Study Proposal #3: Opportunity Cost Neglect (C) | 03OCT13
Opportunity Cost Neglect occurs in the general population as implicit alternatives are generally not accessed when considering a focal choice without explicit prompting. Presenting a residual cash condition or priming subjects prior to a situation of focal choice causes opportunity cost to be considered. I claim that graduates of economics degrees would be more likely to consider opportunity costs in their decision making with and without prompting. This would suggest that prior learning and training around the concept of opportunity costs leads to an integration of the concept in daily decision making. This is important because :
“Recognition of opportunity costs lead to better choices since the generation of alternatives is universally regarded as an essential component of good decision making(Hammond, Keeney, and Raiffa 2002).”
If we want members of our society to be good decision makers, we must understand what makes them consider opportunity cost by default. A first step would be to figure out if economics training actually improves people’s daily consideration of opportunity costs.
A 2×2 experimental matrix with testing on graduates from a random distribution of non-economics programs as a control and economics graduates as the independent variable will be sufficient. The experiment will follow the same structure as study #5 in the Frederick et al. experiment on opportunity cost neglect
In the experiment, all participants will be given a survey with a choice between stereos presented in a control condition and a residual cash condition with an opportunity cost prompt. After completing their choice, participants will complete a quick survey on how much education in economics they have had (from none, to basic micro/macro, to which economics degree specialization). This information will provide a basis for follow up studies on what amount and type of economics knowledge helps people take into account opportunity cost spontaneously.
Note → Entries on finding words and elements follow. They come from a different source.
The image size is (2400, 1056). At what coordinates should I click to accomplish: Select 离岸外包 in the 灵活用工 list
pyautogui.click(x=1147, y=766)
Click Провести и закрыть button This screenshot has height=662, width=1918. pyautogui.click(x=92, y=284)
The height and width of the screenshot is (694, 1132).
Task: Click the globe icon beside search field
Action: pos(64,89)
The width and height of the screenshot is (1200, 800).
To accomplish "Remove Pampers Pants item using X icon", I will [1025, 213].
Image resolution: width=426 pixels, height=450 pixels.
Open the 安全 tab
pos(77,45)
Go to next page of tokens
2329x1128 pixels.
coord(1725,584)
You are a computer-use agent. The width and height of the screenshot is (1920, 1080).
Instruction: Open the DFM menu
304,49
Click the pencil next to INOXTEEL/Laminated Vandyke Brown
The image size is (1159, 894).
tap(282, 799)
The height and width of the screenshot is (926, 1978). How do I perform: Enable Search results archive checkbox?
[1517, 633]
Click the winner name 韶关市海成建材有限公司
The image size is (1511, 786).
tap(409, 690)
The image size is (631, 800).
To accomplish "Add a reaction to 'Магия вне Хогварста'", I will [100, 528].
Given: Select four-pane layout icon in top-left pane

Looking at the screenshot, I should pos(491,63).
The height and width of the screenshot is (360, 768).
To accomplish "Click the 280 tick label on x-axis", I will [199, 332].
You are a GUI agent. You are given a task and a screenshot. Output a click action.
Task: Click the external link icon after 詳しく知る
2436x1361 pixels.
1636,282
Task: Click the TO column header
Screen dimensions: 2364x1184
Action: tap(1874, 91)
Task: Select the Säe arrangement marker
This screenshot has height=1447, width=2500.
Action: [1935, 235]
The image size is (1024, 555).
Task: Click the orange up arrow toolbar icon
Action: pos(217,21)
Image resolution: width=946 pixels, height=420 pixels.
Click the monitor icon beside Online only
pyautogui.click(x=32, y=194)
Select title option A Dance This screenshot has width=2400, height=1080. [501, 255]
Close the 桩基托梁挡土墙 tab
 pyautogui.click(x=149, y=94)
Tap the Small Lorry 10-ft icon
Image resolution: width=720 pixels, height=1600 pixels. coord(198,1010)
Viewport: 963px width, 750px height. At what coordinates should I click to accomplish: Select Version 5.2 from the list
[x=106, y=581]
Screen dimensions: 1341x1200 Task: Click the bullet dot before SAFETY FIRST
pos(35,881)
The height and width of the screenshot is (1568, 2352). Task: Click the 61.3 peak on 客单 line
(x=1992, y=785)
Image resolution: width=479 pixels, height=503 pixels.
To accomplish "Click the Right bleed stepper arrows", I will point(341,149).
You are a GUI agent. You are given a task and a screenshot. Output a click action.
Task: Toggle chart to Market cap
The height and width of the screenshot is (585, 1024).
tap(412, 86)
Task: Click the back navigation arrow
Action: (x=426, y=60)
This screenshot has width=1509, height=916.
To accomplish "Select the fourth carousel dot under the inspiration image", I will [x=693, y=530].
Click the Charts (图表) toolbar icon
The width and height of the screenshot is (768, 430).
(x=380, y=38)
|participants choices & hypothesis||Control Condition (stereo choice)||Residual Cash Condition (stereo choice with opportunity cost)|
|Economics Graduates||(A) Choice share shifts towards cheaper option to statistically significant degree compared to (C)||(B) Choice share shifts towards cheaper option to statistically significant degree compared to (A)|
|Control Graduates||(C) control||(D) Choice share shifts towards cheaper option to statistically significant degree compared to (C)|
If my claim that economics graduates have opportunity cost ingrained in their decision making system is accurate, then this study will find that, compared to the general population, economics graduates’ choice share will be towards the cheaper option without prompting and towards the cheaper option to an even greater extent with prompting.
This study would suggest that people trained in economics have a higher chance of spontaneously considering opportunity costs. We could train people to make better decisions by integrating some degree of economics training into primary to post-secondary education.